Marqué par un perfectionnisme très pensé (le tournage s’est partiellement passé à Radegund même), le cinéma de Malick repose sur une remarquable composition des plans (les abondantes contre-plongées renforcent la figure christique du personnage de Franz), sur de brillants mouvements de caméra et l’utilisation d’une steadycam très mobile intégrant une caméra subjective « douloureuse » notamment sur les coups portés au prisonnier par ses geôliers, le tout dans une belle partition de James Newton Howard qui a parfois les accents des chorals de Bach.
Le style de Malick vient servir, dans A Hidden Life, un profond questionnement sur l’Histoire (« Qu’arrive-t-il à notre pays, à la terre que nous aimons ? » demande le paysan), sur le sacrifice (« Ton sacrifice ne profite à personne » lui dit-on), sur l’injustice (« Mieux vaut subir l’injustice que la commettre ») et sur la résistance au Mal. Torturé par ses choix ou poussé dans ses retranchements par un nazi qui lui lance « Tu es meilleur que les autres ? Tu sais discerner le Mal ? », Jägerstätter se demande : « Un homme peut-il se mettre à mort ? Pour la vérité » mais mesure aussi la différence entre le sacrifice qu’on peut éviter et le sacrifice qu’on choisit…
Vu en major de la Wehrmacht dans Unglourious Basterds (2009) de Tarantino, en jeune Karl Marx dans le film de Raoul Peck (2017), en marin du Kursk (2018) ou en concurrent de Vidocq dans L’empereur de Paris (2018), August Diehl incarne un Franz Jägerstätter au regard fiévreux qui n’ignore pas qu’il est dans une posture insensée (son avocat lui conseille de prêter allégeance à Hitler et de penser ce qu’il veut) mais qui demeure persuadé que le Mal ne peut atteindre un homme bon. Parce que sa foi ardente lui dit qu’il retrouvera les siens « là-bas ».

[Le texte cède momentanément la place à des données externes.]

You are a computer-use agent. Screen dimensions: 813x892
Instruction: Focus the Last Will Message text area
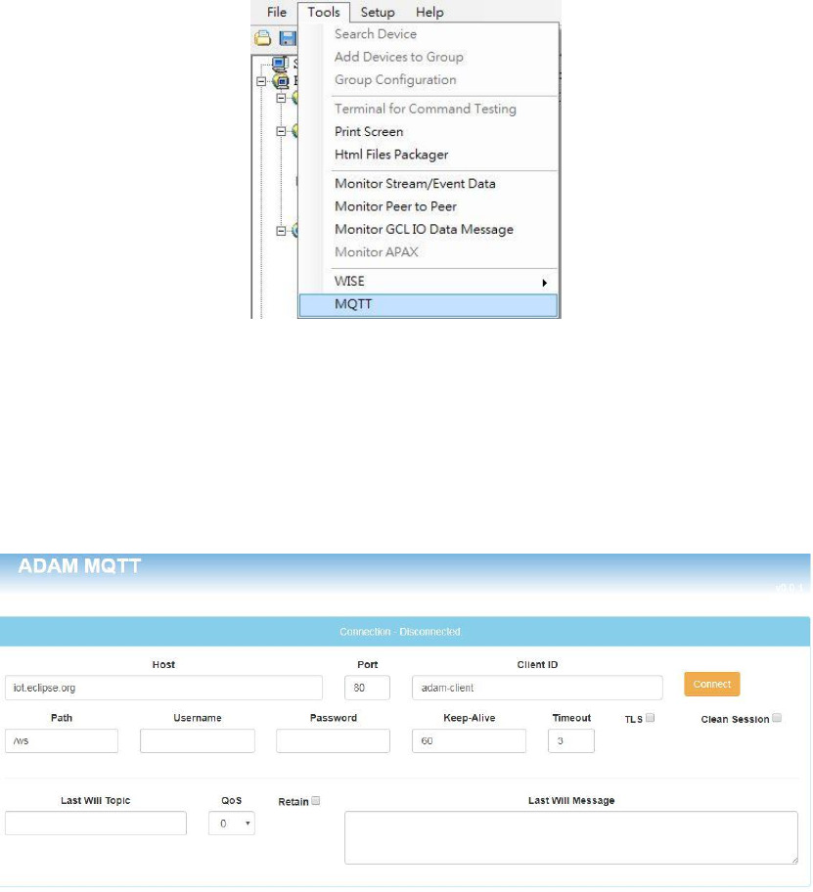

Franz face au président du tribunal du Reich (Bruno Ganz). DR

Franz face au président du tribunal
du Reich (Bruno Ganz). DR

L’acteur berlinois de 43 ans est entouré d’excellents comédiens. Si on remarque notamment Franz Rogowski (le manutentionnaire silencieux de Valse dans les allées) en Waldlan, rare et lumineux ami de Franz, on retrouve aussi, dans leurs ultimes rôles, Michael Nyqvist, disparu en 2017, qui incarne l’évêque Fliessen et Bruno Ganz, mort en février dernier. Dans l’uniforme nazi, le Zurichois est le juge Lueben qui condamne Franz à mort non sans l’avoir reçu, seul et troublé, dans son bureau, tel un Pilate face à Jésus…
Terrence Malick achève ce film impressionnant (mais qui pourra sans doute dérouter) en citant la romancière britannique George Eliott et son Middlemarch (1871) : « Si les choses ne vont pas aussi mal pour vous et pour moi qu’elles eussent pu aller, remercions-en pour une grande part ceux qui vécurent fidèlement une vie cachée et qui reposent dans des tombes que personne ne visite plus. »

UNE VIE CACHEE Drame (USA – 2h53) de Terrence Malick avec August Diehl, Valerie Pachner, Bruno Ganz, Franz Rogowski, Matthias Schoenarerts, Tobias Moretti, Michael Nyqvist, Martin Wuttke, Karl Markovics. Dans les salles le 11 décembre.